0

I was experimenting with simple code to see how read() behaves on text files. So I made a simple txt file with the following:

AB

BA

Tried to output to console the fist 2 characters.

With encoding set to "ansi" to both txt file and open() the output is correct.

With encoding set to "utf-8" to both txt file and open() the output is A.

With encoding set to "utf-8" to txt file and open() set to default the output is ο».

What is going on ? locale.getpreferredencoding() returns cp1253. Could be that ο» character's messing with my utf-8 encoding? How can I get rid of it?

My code:

current_dir = "some_directory" #doesn't really matter 
file_name = "name_of_text.txt"
full_path = current_dir+file_name
file_mode = "rt"

f = open(full_path,mode = file_mode) # add encoding = "utf_8" or "ansi" to replicate
reader = f.read(2)
print(reader)

f.close()
snakecharmerb
  • 47,570
  • 11
  • 100
  • 153
Demis
  • 197
  • 2
  • 10
  • Look at [the documentation](https://docs.python.org/3/tutorial/inputoutput.html). The optional number passed to `read()` is the size in bytes, not the number of characters. Your question seems predicated on it returning 2 characters rather than 2 bytes.

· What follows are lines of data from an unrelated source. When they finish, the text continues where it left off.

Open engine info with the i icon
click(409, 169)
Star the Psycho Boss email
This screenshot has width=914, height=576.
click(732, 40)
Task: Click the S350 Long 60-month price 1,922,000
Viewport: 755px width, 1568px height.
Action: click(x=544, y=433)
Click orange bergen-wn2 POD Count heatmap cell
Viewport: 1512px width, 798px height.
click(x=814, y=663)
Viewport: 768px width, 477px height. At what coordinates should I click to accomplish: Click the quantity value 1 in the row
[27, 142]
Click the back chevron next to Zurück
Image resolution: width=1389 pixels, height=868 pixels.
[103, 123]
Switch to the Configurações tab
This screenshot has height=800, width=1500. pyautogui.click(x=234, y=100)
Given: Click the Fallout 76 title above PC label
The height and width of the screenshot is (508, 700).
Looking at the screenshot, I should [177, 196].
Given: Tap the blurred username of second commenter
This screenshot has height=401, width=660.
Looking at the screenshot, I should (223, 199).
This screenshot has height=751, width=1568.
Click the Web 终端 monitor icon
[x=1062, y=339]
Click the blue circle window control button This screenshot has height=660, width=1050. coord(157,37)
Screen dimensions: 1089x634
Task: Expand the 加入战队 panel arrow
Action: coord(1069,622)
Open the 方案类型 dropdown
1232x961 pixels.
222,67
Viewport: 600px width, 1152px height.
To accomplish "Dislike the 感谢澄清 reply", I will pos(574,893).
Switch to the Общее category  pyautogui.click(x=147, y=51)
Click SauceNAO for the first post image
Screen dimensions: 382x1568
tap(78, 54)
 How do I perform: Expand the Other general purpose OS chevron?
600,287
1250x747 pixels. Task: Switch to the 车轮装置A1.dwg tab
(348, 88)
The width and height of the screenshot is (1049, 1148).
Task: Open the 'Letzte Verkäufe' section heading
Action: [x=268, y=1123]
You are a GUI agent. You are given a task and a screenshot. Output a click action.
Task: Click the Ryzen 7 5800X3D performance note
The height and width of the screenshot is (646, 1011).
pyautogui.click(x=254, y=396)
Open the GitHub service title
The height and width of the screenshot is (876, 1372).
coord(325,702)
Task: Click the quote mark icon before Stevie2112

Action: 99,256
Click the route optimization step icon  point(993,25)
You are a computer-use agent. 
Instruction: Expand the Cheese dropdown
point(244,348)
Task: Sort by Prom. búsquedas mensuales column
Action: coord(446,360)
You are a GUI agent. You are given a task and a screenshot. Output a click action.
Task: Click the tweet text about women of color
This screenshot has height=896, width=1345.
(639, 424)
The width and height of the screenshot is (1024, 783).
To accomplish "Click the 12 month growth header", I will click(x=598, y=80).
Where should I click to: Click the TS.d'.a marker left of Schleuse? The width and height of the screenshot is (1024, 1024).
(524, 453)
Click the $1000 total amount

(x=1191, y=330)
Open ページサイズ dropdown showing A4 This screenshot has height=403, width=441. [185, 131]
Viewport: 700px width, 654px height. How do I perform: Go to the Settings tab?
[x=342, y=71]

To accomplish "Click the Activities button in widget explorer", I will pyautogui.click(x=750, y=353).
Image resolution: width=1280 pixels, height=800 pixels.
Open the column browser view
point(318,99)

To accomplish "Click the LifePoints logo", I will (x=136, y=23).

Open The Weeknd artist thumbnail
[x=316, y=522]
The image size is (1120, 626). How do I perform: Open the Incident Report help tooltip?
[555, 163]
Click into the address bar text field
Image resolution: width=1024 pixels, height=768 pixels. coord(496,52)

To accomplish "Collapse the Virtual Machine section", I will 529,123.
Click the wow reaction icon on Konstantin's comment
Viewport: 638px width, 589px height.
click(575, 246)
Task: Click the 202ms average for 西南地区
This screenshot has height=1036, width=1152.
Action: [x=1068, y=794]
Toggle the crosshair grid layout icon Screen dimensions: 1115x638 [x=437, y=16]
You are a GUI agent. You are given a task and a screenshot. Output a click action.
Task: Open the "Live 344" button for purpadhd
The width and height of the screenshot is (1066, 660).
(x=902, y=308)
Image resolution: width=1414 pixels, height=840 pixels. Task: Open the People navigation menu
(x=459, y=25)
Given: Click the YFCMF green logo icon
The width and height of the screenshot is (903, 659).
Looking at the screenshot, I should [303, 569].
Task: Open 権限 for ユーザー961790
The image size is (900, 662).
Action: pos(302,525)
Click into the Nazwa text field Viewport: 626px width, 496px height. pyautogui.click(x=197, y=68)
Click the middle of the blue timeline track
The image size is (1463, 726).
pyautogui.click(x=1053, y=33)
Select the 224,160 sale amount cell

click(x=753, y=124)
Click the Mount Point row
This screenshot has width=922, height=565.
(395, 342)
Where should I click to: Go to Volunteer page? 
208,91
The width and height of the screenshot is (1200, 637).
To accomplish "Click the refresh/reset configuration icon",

Different encodings use different numbers of bytes. – John Coleman Apr 22 '19 at 18:48
  • @JohnColemanYes I read that but how can I possibly know the character size for every encoding ? So later i searched elseware and came to this wich stated about number of characters https://www.w3schools.com/python/python_file_open.asp seems I can't trust w3schools ... – Demis Apr 22 '19 at 19:01
  • This might help: https://stackoverflow.com/q/2988211/4996248, but even simpler would be just `f.read()[:2]` (unless the file is so large that memory is an issue). – John Coleman Apr 22 '19 at 19:08

1 Answers1

1

The files have been encoded with the utf-8-sig codec, used by some Microsoft applications when UTF-8 encoding is required. This codec inserts three marker characters at the beginning of the file (described in this section of the codecs docs).

When you decode with UTF-8 the marker characters are read as a single, invisible, character (UTF-8 characters may be composed of more than one byte), so you only see 'A'.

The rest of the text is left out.